→ SHORT PROBLEM 1:
Decide whether each statement, (a) through (c), agrees with the passage on sexual freedom below. Answer yes or no and quote the words of the passage that settle it.
(a) Hillman compares toys to whipped cream on a cake.
(b) Dell Williams is the creator of EvesGarden.com.
(c) Williams describes the fear behind stifling sexual openness as something recent.
→ SHORT PROBLEM 2:
Answer these questions from the passage on sexual freedom below, giving each answer on its own line marked with the same letter.
(a) According to Hillman, what do information and education allow us to do?
(b) In what region does Sisemore say women need to get out of the closet?
(c) What does Williams cite as one of the main motivations for stifling sexual openness?
→ SHORT PROBLEM 3: Copy the part of the passage on sexual freedom below that starts at "And of privacy" and ends at "to back Webb.".

→ PAGE:
· · · · · · ·

Hillman notes that our society has a long history of believing
that information is a bad thing. “Information and education
allow us to make good choices,” says Hillman about sexual
intercourse and other sexually-related activities. “[People]
should be allowed to experiment to the degree that they want to.
While quick to say that the culture we live in is a sex-negative
one, Hillman, like many of us, supports the use of sex-toys as a
healthy and beneficial part of sex. “It’s wonderful
to know about [toys] and wonderful to know how to use them,”
Hillman stresses. “They are the whipped cream on the cake;
they can be emotionally and physically a turn-on.”
She adds, “If someone doesn’t like [sex-toy parties],
fine, don’t participate. But [we] have the right to buy [toys]
and the right to use them.
And of privacy rights, Webb declares, “It’s ludicrous
to think that the government can step into our bedrooms.”
Sisemore supports her client’s opinion forcefully. “I
particularly believe that we have a right to privacy in our homes,”
she
maintains. “Here, in the Bible Belt, women need to get
out of the closet.”
But Sisemore isn’t the only one who touches on women’s
rights. Take Dell Williams, women’s rights activist and creator
of EvesGarden.com,
who stepped up to back Webb.
Williams cites fear as one of the main motivations for stifling
sexual openness, particularly in women. “Our society is fearful
of supporting sexual freedom,” she affirms. “It is frightening
[for some] to know that women can become empowered [through sexuality].”
According to Williams, this fear goes back “hundreds of years,
to when women’s sexual experience was repressed because it
would be too powerful.”

· · · · · · ·

→ EXTRACTED RECORDS:
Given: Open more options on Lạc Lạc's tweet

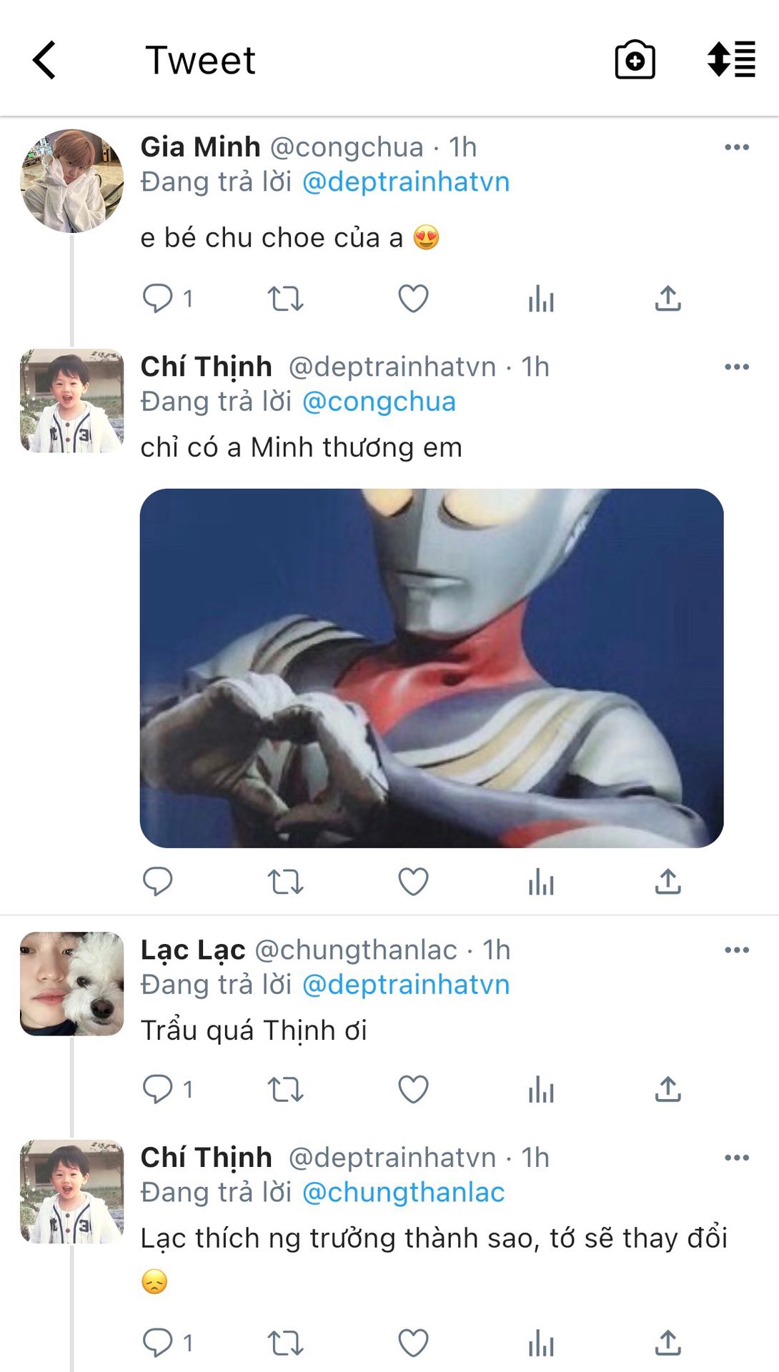Looking at the screenshot, I should [737, 950].
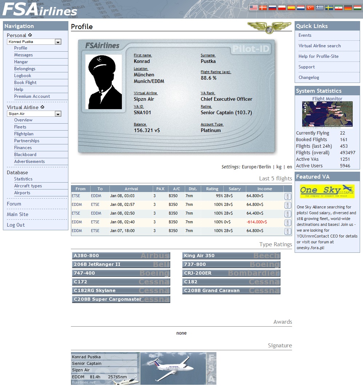View details of the -614.000v$ income flight
The width and height of the screenshot is (363, 387).
click(x=287, y=223)
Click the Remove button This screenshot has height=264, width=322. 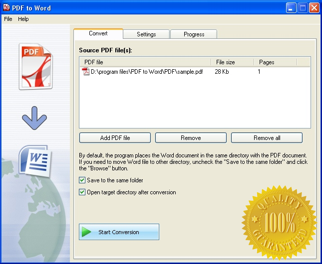[x=191, y=138]
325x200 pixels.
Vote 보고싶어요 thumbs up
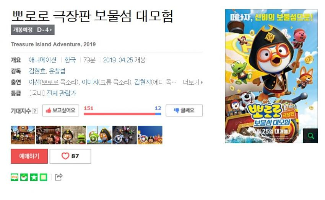(x=60, y=110)
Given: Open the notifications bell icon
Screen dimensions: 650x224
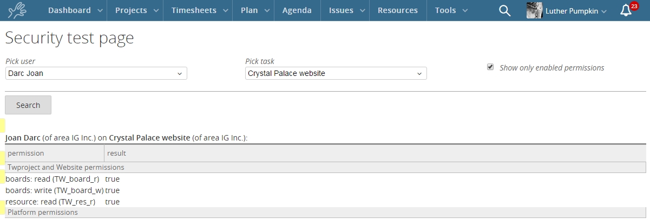Looking at the screenshot, I should [x=626, y=11].
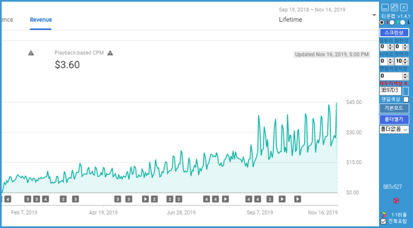Viewport: 413px width, 228px height.
Task: Click the first play icon marker under the chart
Action: [146, 199]
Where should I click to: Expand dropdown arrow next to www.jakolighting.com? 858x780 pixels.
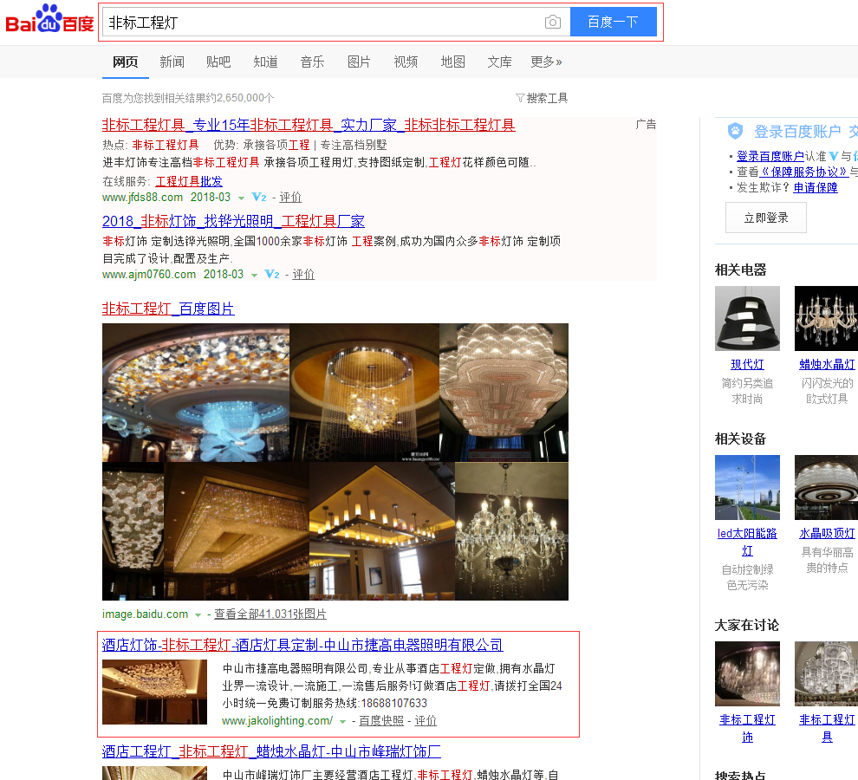[x=343, y=722]
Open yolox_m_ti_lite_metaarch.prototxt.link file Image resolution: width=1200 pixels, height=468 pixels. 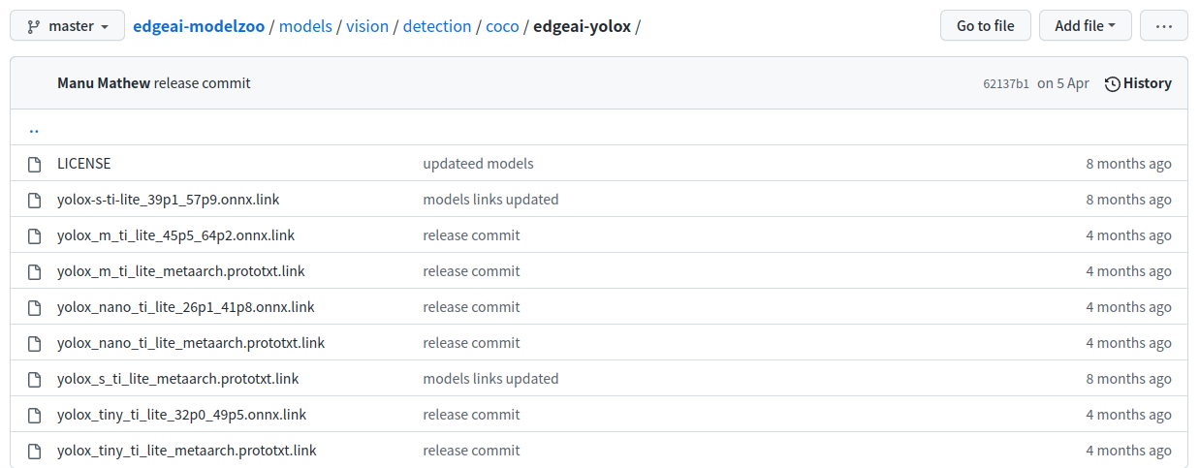tap(181, 271)
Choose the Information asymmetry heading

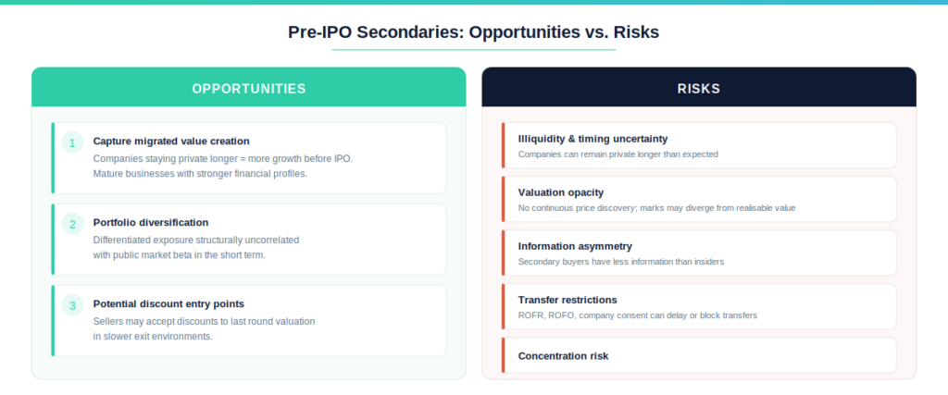[x=575, y=246]
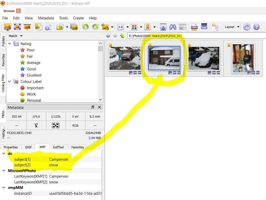The width and height of the screenshot is (266, 200).
Task: Select the Excellent rating filter
Action: click(x=34, y=75)
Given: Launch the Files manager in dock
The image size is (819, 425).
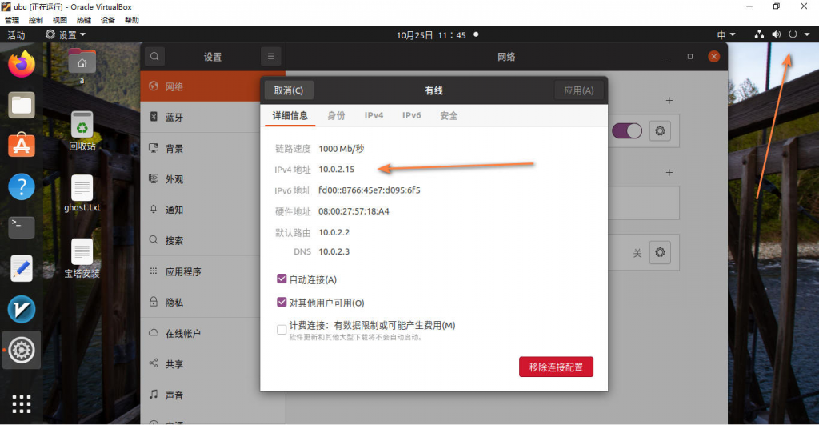Looking at the screenshot, I should click(x=22, y=105).
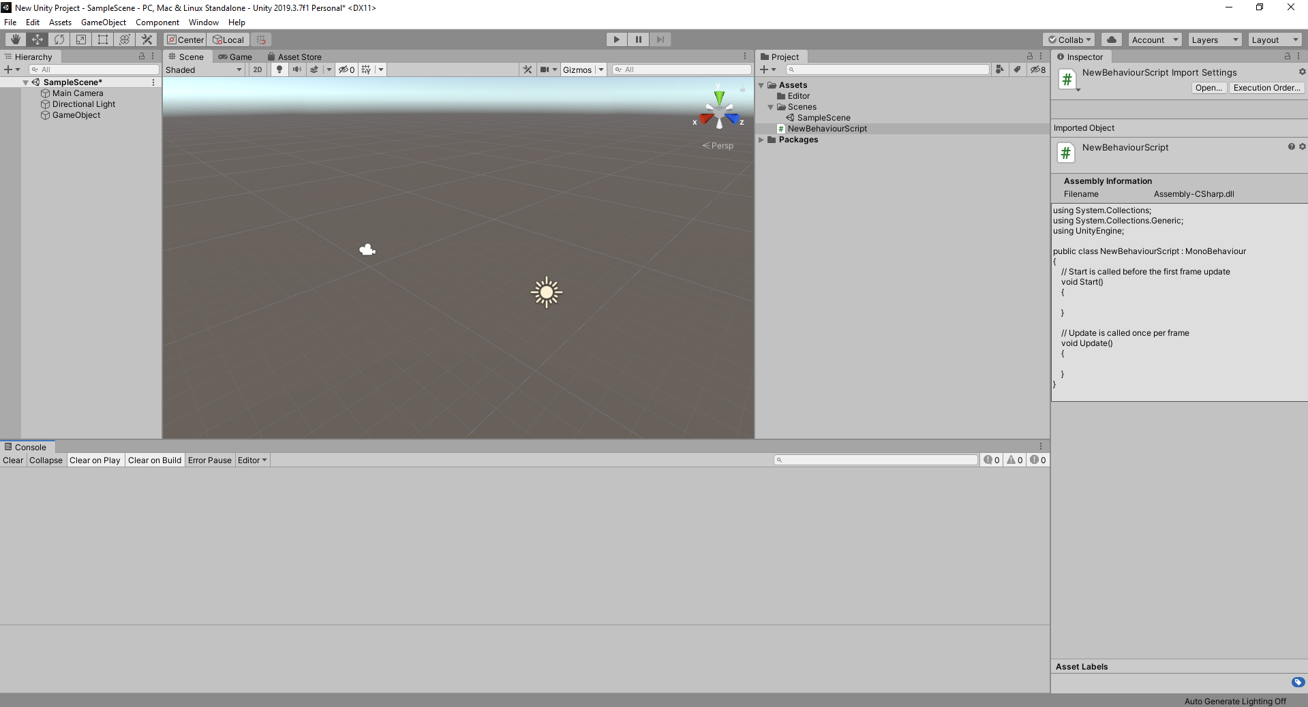Open the Shaded draw mode dropdown
Viewport: 1308px width, 707px height.
(x=203, y=69)
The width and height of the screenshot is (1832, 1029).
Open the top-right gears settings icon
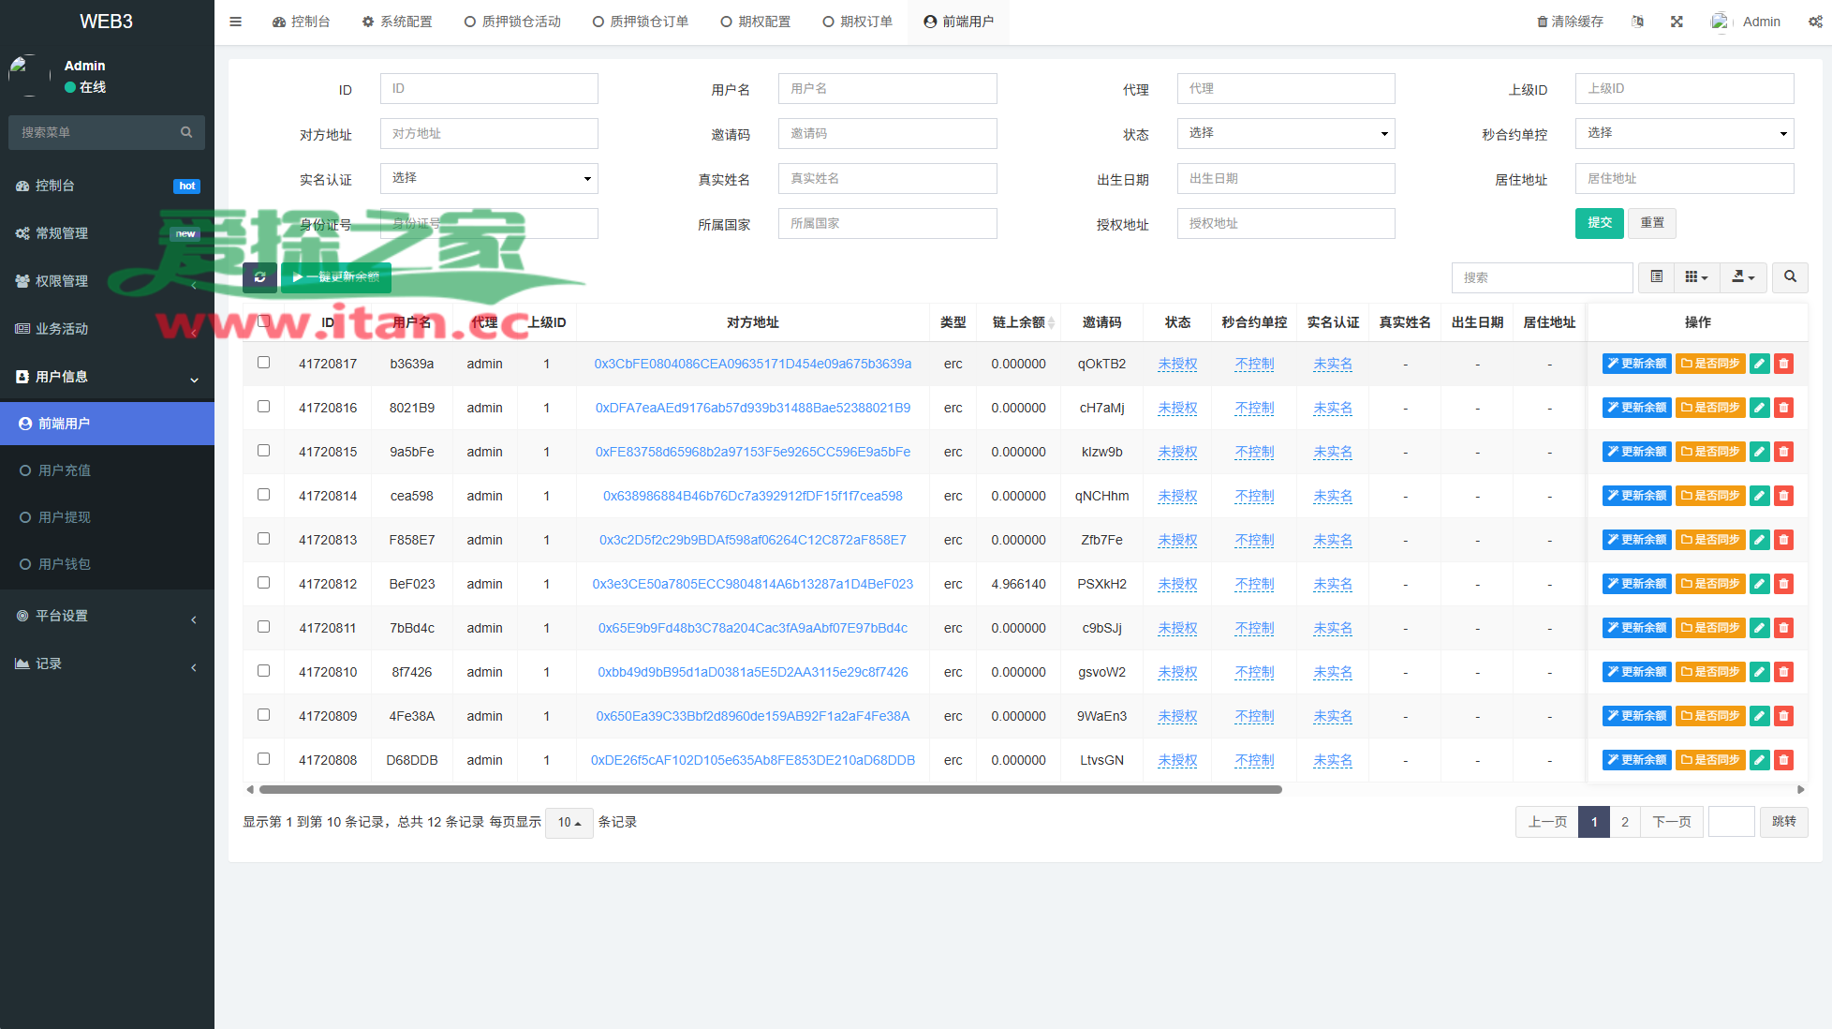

· · · · · · ·

→ RESULT 1:
(a) Yes: "They are the whipped cream on the cake"
(b) Yes: "creator of EvesGarden.com"
(c) No: "this fear goes back “hundreds of years"

→ RESULT 2:
(a) Make good choices.
(b) The Bible Belt.
(c) Fear.

→ RESULT 3:
And of privacy rights, Webb declares, “It’s ludicrous
to think that the government can step into our bedrooms.”
Sisemore supports her client’s opinion forcefully. “I
particularly believe that we have a right to privacy in our homes,”
she
maintains. “Here, in the Bible Belt, women need to get
out of the closet.”
But Sisemore isn’t the only one who touches on women’s
rights. Take Dell Williams, women’s rights activist and creator
of EvesGarden.com,
who stepped up to back Webb.